Iran is coming under increasing pressure over its nuclear ambitions.
The West has offered new incentives to coax Iran into halting uranium
enrichment, while the European Union has levied new economic
sanctions. As VOA Correspondent Gary Thomas reports, hovering over the
diplomatic process is the implied threat of military action.
The
Bush administration continues to maintain the Iran nuclear issue can be
resolved diplomatically. But the threat of military action, while
never explicitly stated, appears to hang over the diplomatic
maneuvering. Talk of an attack on Iran, which seemed to ebb and flow
in recent months, has again surfaced.
Details of a recent
military exercise by the Israeli air force were leaked to U.S. and
British newspapers, and unnamed U.S. and Israeli officials were quoted
as saying the maneuvers appeared to be a possible dress rehearsal for
air strikes on Iranian nuclear facilities.
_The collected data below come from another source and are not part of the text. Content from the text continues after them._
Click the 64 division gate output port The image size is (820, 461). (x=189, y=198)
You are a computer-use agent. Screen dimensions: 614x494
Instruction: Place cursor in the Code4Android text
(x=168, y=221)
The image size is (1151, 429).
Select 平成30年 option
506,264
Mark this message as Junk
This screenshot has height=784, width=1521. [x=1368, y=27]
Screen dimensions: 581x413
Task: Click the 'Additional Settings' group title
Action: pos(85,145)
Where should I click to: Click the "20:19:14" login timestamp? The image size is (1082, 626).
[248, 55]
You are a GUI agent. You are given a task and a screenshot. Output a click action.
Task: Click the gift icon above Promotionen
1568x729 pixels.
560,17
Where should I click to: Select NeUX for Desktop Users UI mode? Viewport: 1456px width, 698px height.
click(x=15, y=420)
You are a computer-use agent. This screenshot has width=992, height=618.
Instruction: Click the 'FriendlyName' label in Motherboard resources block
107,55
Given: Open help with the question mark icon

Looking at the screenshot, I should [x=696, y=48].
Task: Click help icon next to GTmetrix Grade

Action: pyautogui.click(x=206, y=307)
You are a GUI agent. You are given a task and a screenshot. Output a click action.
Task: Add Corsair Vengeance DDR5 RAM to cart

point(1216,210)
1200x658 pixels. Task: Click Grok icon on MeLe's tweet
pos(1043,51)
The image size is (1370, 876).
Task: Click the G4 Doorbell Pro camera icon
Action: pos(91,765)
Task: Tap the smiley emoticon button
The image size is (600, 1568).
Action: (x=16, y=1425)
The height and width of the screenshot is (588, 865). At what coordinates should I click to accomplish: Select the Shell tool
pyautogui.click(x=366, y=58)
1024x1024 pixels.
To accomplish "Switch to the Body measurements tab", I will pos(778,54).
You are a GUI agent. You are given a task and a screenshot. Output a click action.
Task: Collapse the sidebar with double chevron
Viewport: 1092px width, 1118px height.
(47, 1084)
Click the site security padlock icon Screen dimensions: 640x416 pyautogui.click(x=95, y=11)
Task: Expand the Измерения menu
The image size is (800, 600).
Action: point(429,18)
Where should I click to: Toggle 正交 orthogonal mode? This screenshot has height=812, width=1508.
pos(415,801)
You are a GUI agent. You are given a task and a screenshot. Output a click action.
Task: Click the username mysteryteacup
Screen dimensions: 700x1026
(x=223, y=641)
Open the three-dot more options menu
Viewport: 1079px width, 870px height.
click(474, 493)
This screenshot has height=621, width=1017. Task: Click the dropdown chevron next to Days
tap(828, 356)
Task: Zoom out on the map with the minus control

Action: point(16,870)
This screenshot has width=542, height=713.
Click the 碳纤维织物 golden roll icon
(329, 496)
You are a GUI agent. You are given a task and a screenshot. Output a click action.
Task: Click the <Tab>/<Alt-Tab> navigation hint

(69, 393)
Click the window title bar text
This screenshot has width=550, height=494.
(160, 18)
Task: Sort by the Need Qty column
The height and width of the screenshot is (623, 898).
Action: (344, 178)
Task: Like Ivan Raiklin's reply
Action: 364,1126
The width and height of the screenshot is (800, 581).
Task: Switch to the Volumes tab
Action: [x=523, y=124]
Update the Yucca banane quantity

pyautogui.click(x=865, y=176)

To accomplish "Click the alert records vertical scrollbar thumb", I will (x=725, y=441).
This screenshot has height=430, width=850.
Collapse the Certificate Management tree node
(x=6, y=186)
Some analysts believe the Israeli exercises were aimed at putting pressure on the United States to act against Iran.
An
Iran affairs analyst at the nonpartisan Congressional Research Service,
Ken Katzman, says Israel is getting increasingly impatient over the
failure to resolve the Iranian nuclear issue.
"Now, obviously,
Israel is getting progressively more serious by the day, and that has
to be factored in. I think, Israel is trying to say, 'Well, somebody
better do something. Otherwise, we are going to have to do it. So why
do not you all go ahead and do it?' I mean, I think Israel is
basically signaling that something is going to have to start working
very soon," he said.
Military analysts say Israel cannot strike
Iran without American cooperation. A former senior State Department
intelligence officer for the Near East and South Asia, Wayne White,
points out that Iran is out of the range of Israeli bombers, at least
without midair refueling.
"The Israelis at that range have a
problem. Their [air] strike package is limited. And they would be
able to hit certain key nodes of the nuclear infrastructure, but they
would not really be able to take it out to a degree that it would be
set back many years," he said.
An analysis by the private
intelligence firm Stratfor says midair refueling would in all
likelihood have to take place over Iraq, and Iraqi airspace is still
under U.S. control. That means, Stratfor says, that the United States
would be complicit, even if the official version was that it was a
unilateral Israeli strike.
Most analysts concur that attacking
Iran would not be a matter of a one-time strike against its nuclear
facilities, as Israel did in Iraq in 1981 and more recently in Syria.
The
U.S. chairman of the Joint Chiefs of Staff, Admiral Mike Mullen is
headed to Israel, where a Pentagon spokesman says he will discuss Iran
with Israeli officials, but that that would be one of many issues under
review. The spokesman emphasized a preference for diplomatic and
economic pressures over military options.
The Washington
Institute for Near East Policy just published a paper called "The Last
Resort". It is the first policy paper by a major non-governmental U.S.
research institution to publicly examine the strategy and consequences
of what it calls preventive military action against Iran.
In a
forum introducing the paper, co-author Michael Eisenstadt, emphasized
that they do not advocate what he calls "preventive military action"
against Iran. But should it occur, he added, it is likely to be a
protracted affair.
"Prevention would entail significant
challenges, significant uncertainties, and probably would require
multiple strikes over time, if it is to impose significant damage and
delay on Iran's program, because different aspects of its
infrastructure are running on a different timeline, and because
presumably there is a good chance they will try to rebuild. And,
therefore, to ensure the success of the policy, you might have to hit
again," he said.
Wayne White, now with the Middle East
Institute, says hitting the nuclear facilities would not happen in a
first strike.
"We know that the op [operations] plan calls for a huge
aerial campaign of 1,500 to 2,000 sorties [aerial missions], which
probably in its early stages would be not hitting the nuclear targets.
It would be taking out all of Iran's retaliatory capabilities in the
Gulf - anti-ship missiles, the air force, submarines, stuff like that -
in order to make sure they do not fire back and start hammering the
Gulf states or our fleet units and things like that," he said.
Eisenstadt
says success of an aerial campaign cannot be judged merely on the
physical damage inflicted. "To measure the success of the policy, the
criteria, the real factor, is whether Iran decides to rebuild or not.
That is really the crucial consideration," he said.
White says
such an outcome is far from assured, and that an attack may only
re-inforce Iran's ambitions to be a nuclear-weapons power.
"The
Iranians may be taking a lot of lab equipment, a lot of expertise,
planning, things that they can take away, and pocketing it somewhere
for the very purpose of reconstituting and going for a nuclear weapon
if they are hit," he said.
Analysts add that Iran could
retaliate in any number of ways, including through terrorist attacks on
U.S. and Israeli civilian targets and attacks on U.S. troops in Iraq.